The old family picture shows my father's mother's family - the James Green family of the North Riding of Yorkshire. They lived at Welburn Lane Farm, Huttons Ambo, NRY and came to Canada (on the SS Canada) in 1906, residing first in Winnipeg and then in Guelph, Ontario. My Dad's mother, Alice Annie Green, is the young lady on the left-front. Born in 1890 in Cowesby, North Riding of Yorkshire, England, she died in Burlington, Ontario, in 1976.
I feel, in some ways, that in discovering information about so many family members I have found a huge organic network that reflects the mystery of life, but alsoGod’s providence and care.
We have all come from somewhere and from long lines of persons, each with individual stories but also with shared lives and experiences, and intersections that seem whimsical at times, or perhaps with many ‘chance’ and ‘almost' happenings.’ And yes, there are skeletons - and happpenings awful at the time, likely not talked about and certainly not passed down. Horrible tragedies had to be overcome and great losses lived with, hard work and deprivation or, in some cases, obvious wealth, and prestige, are revealed. Long stays and long, dangerous trips play their parts in the many stories.
I feel like I know some of these people even though they’re long gone. Knowing something about them, beyond the mere facts of the dates of birth and baptism, and where they lived and where they died. I look forward to meeting them One Day.
![Mother and Child, Rock of Cashel, Tipperary, Ireland Mother and Child](http://lauriebarber.ca/sites/default/files/cashel.jpg)
There’s Something I Discover Through Scripture
God has set us in families. God seems to put a lot of interest into and emphasis upon the way in which parents are to parent, how they are to pass on The Faith, how blessing (or its opposite) comes down to and through the various generations. Families are unique in how they respond to God, how they worship, how they share the faith in practice and in word. A dynasty of Faith can be started in any generation and blessings may then be passed on and on . . .
I think of God’s gifts of marriage, of child-bearing love and caring.
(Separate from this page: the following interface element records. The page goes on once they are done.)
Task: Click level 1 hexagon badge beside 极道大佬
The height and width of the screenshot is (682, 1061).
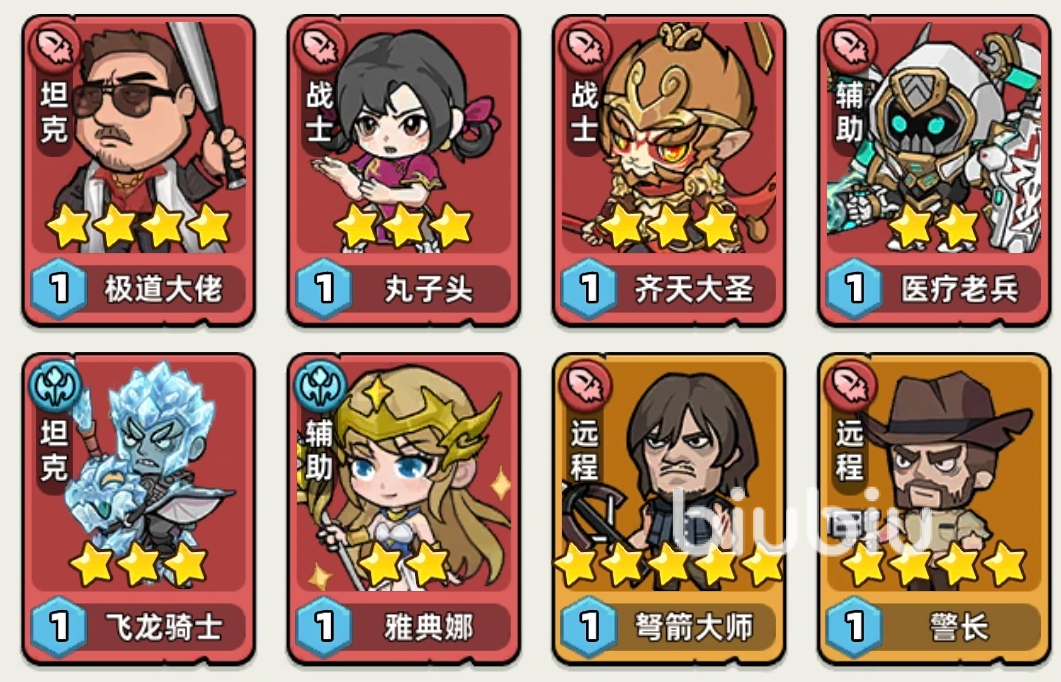Action: tap(59, 289)
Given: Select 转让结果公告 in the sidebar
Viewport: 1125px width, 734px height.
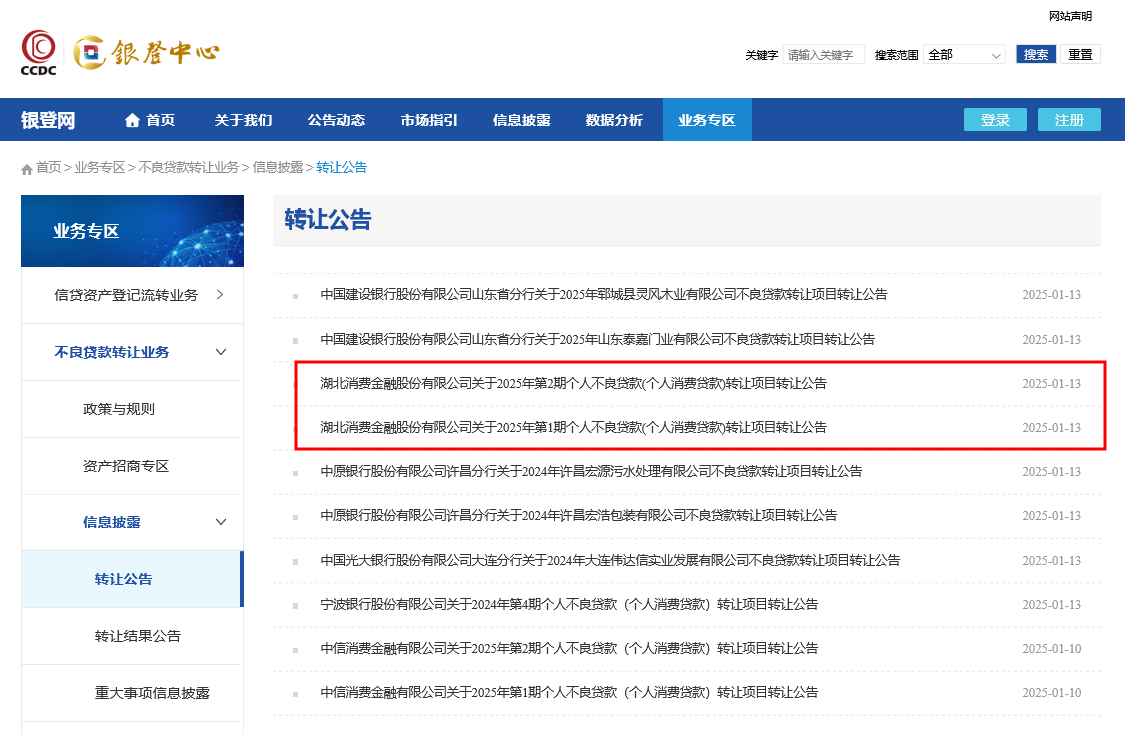Looking at the screenshot, I should point(138,636).
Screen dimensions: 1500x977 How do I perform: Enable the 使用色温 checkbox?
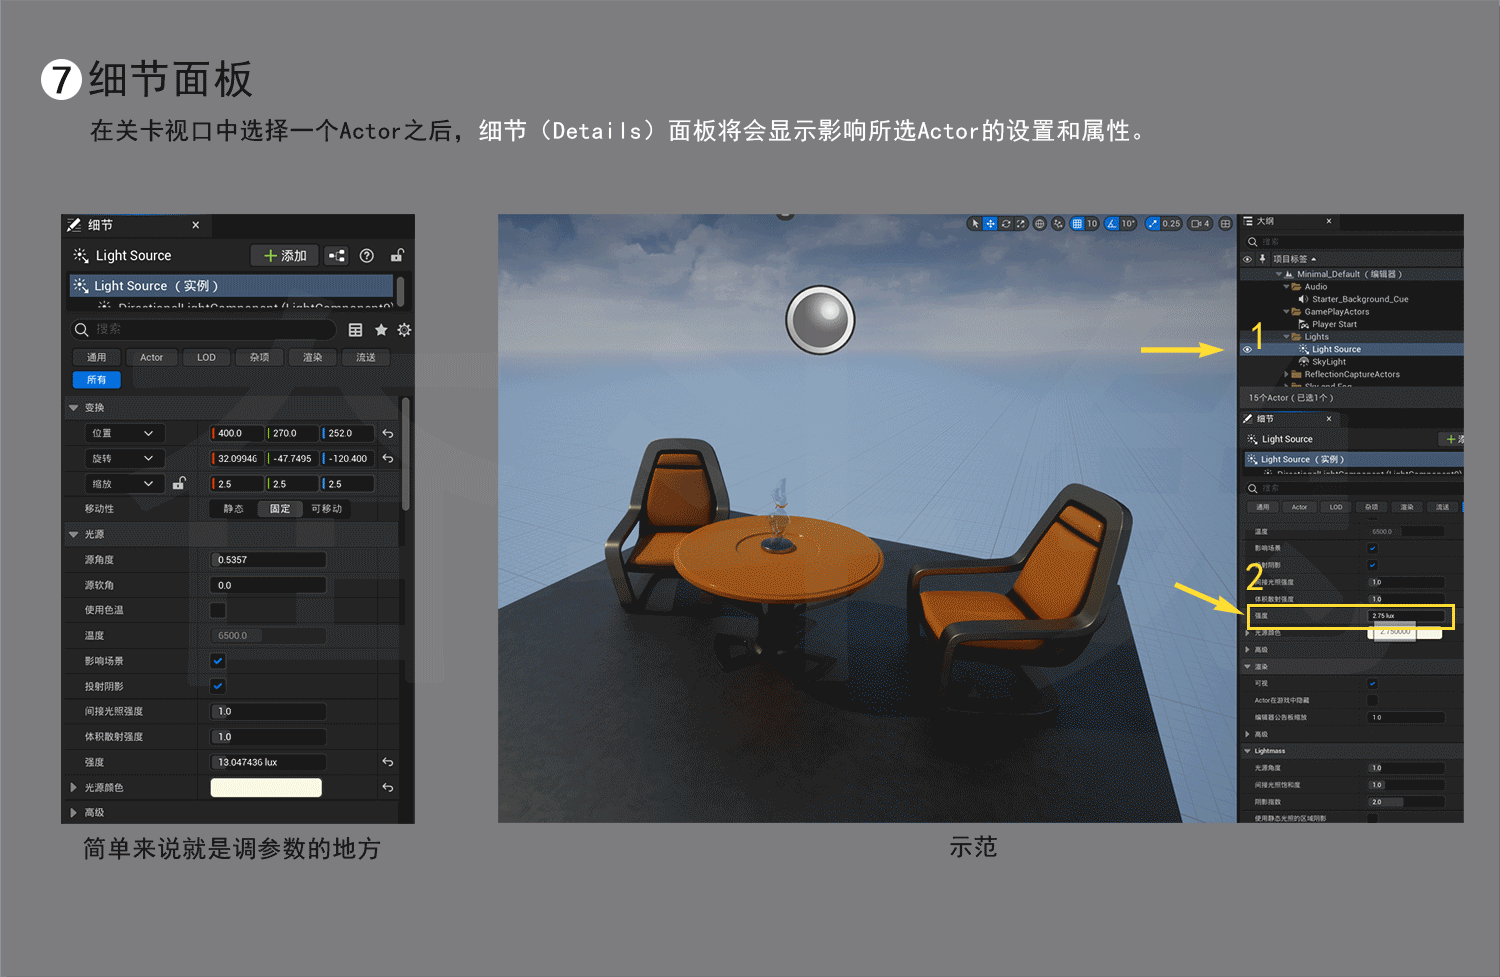[x=218, y=610]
The gift of mothers and fathers who nourish, carry, protect and train us ‘in the way we should go.’
And there's always more.
Following, are some verses for contemplation - for discovery: for 'hmmm' . . .
Genesis 2:18 – It is not good that man should be alone . . .
Psalm 68:6 - God sets the lonely in families . . .
Psalm 22:27 - All the ends of the earth will remember and turn to the Lord, and all the families of the nations will bow down before him.
Job 21:19 - 21 - God stores up the punishment of the wicked for their children.’ . . . What do they care about the families they leave behind when their allotted months come to an end?
Galatians 6:10 - Therefore, as we have opportunity, let us do good to all people, especially to those who belong to the family of believers.
Ephesians 3:14b, 15 – I kneel before the Father, from whom every family in heaven and on earth derives its name.
I Thessalonians 4:10 - And in fact, you do love all of God’s family throughout Macedonia. Yet we urge you, brothers and sisters, to do so more and more.
I Peter 2:17 - Show proper respect to everyone, love the family of believers, fear God, honor the emperor.
I Peter 5:9 - Resist (the Evil One), standing firm in the faith, because you know that the family of believers throughout the world is undergoing the same kind of sufferings.